From Palo Alto, CA, 11/13/2009
Concerning Kai Ryssdal's and Alisa Roth's November 12th report about rental-apartment investors who've taken a bath lately, I think that "Marketplace" missed the forest for the trees.
First, commercial real estate investments are always risky because many developers' schemes are pretty hare-brained even in the best of times. In the case of apartments in cities with rent-control ordinances, these schemes could never possibly have made money without wilfully and deliberately breaking the law, and many now-failing developers hired armies of lawyers to lay seige to already beleagured local governments in order to blast holes in their local ordinances. To them, I say: good riddance!
Second, the decline in rental-building values is not just a problem for private
capital, since some of the biggest investors--and losers--have been the nation's pension funds, including giants like the federal Pension Benefit Guarantee Corporation and the California Public Employee Retirement System (CalPERS). Recent reports by other media indicate that pension-fund managers have been making these risky investments in search of an 8% average annual rate of return, which they think they need in order to keep up with rising retiree health-care costs, since their only other choice is to ask employers and employees to increase their pension-fund contributions. (How realistic is either alternative?) In turn, this has caused public-employee pension funds like CalPERS to put themselves in the politically untenable position of using public money to enrich developers who destroy badly needed low-income housing, instead of helping to create more.
I think that "Marketplace" has done its listeners a disservice by not putting
the rental-housing mess into this larger context and failing to discuss the "big picture".
From Oak Harbor, WA, 11/13/2009
This part really bothers me:
"The idea was to make more money from the buildings by raising the rents dramatically.

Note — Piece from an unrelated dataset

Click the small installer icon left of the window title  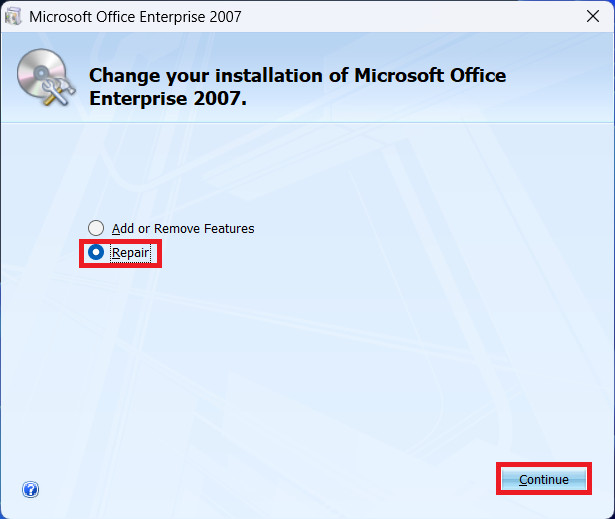pos(14,16)
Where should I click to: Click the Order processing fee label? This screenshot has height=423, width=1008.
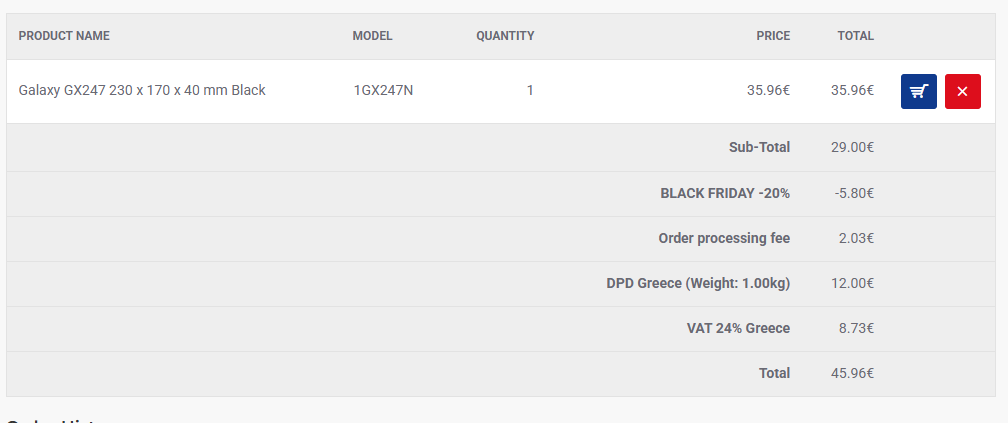click(x=724, y=238)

Emily Youssof is a housing consultant. She says this is how the developers planned to do it...
EMILY YOUSSOF: In the future, three or four years down the road, the new owner would be able to turn over the tenants and make these buildings into more luxury buildings, as opposed to middle class, working class or even lower-income units."
The greedy rich come up with a scheme to through poor people out on the street. When that scheme fails the poor people are still in danger of being thrown out on the street! Had the poors' homes (apartment buildings) been left as housing instead of trying to turn them into cash cows poor people would still have a roof over their heads!

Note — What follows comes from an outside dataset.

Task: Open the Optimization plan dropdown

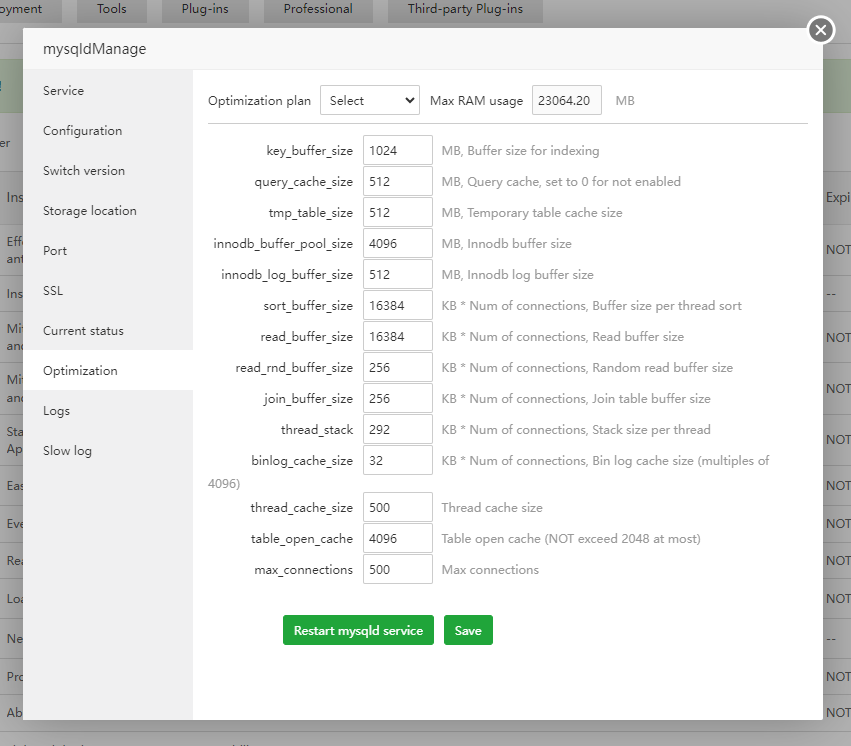Action: pyautogui.click(x=370, y=100)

Another example of how rich people toy with poor peoples' lives.
From cleveland, OH, 11/12/2009
Many lenders are now turning to receivers to mitigate these issues while the property is in foreclosure. The neutral party manages the building keeping all funds in an escrow account subject to the court. The receiver fixes many of the perils discussed in this story, keeping tenants satisfield and maintaining the property to appropriate standards.
From New York, NY, 11/12/2009
The simple solution to this problem is for the free market to triumph when the building owners default on the bonds and commit the rent revenue to building services. The investors come after the residents.